Personal information
- Full name: Sofia Ivanovna Beketova
- Born: 1 June 1948 (age 78) Murom, Vladimir Oblast, Russian SFSR, Soviet Union
- Height: 1.82 m (6 ft 0 in)

Sport
- Sport: Rowing
- Club: Spartak Novgorod
- Coached by: Yevgeny Morozov

Medal record
Women's rowing
Representing the Soviet Union
World Rowing Championships
| Silver medal – second place | 1974 Lucerne | Eight |
| Silver medal – second place | 1977 Amsterdam | Coxed four |
European Rowing Championships
| Gold medal – first place | 1971 Copenhagen | Eight |
| Gold medal – first place | 1973 Moscow | Eight |

= Sofia Beketova =

Soviet rower

Sofia Ivanovna Beketova (later Shurkalova and then Bazylnikova, Софья Ивановна Бекетова (Шуркалова, Базыльникова), born 1 June 1948) is a retired Soviet rower who won European titles in the eight boat class in 1971 and 1973 and two silver medals at the world championships with the women's eight in 1974 and coxed four in 1977.
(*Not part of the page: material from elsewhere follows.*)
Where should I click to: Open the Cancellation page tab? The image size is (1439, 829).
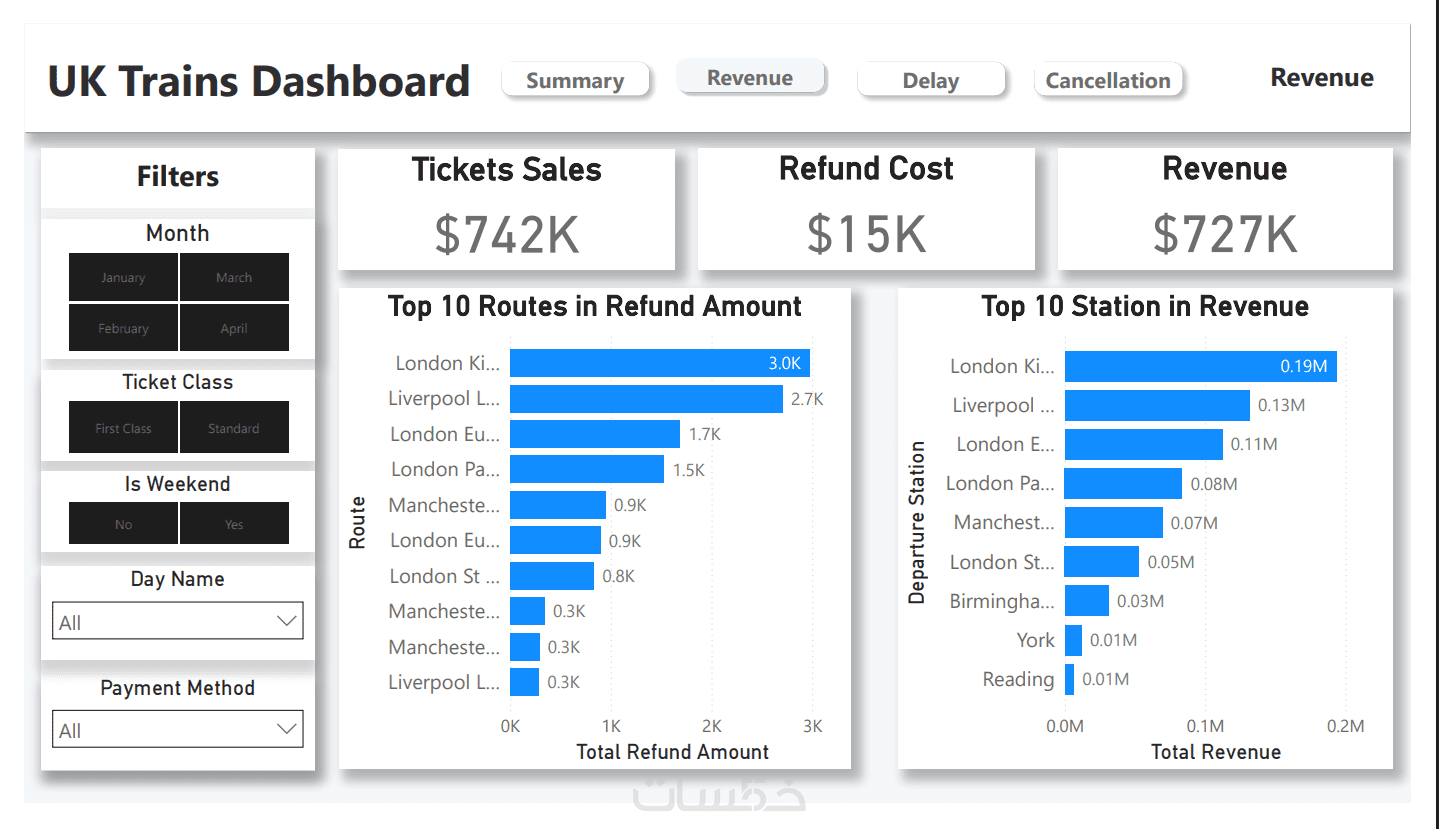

In 1967 Beketova graduated from the Murom Institute of Radio Engineering and moved to Novgorod, to work at a factory in Volna. There she started training by Yevgeny Morozov in rowing. She retired around 1977 and soon gave birth to twins. Years later, she resumed competing and won three world titles in the masters category.